How to complete this task –
Word for word, restate each of the records below.

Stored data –
^^^^

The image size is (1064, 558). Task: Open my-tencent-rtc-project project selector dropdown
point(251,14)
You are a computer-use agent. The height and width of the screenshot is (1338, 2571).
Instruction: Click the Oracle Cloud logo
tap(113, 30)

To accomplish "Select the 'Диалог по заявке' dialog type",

^^^^

Response to this task –
The image size is (1064, 558). Task: Open my-tencent-rtc-project project selector dropdown
point(251,14)
You are a computer-use agent. The height and width of the screenshot is (1338, 2571).
Instruction: Click the Oracle Cloud logo
tap(113, 30)

To accomplish "Select the 'Диалог по заявке' dialog type",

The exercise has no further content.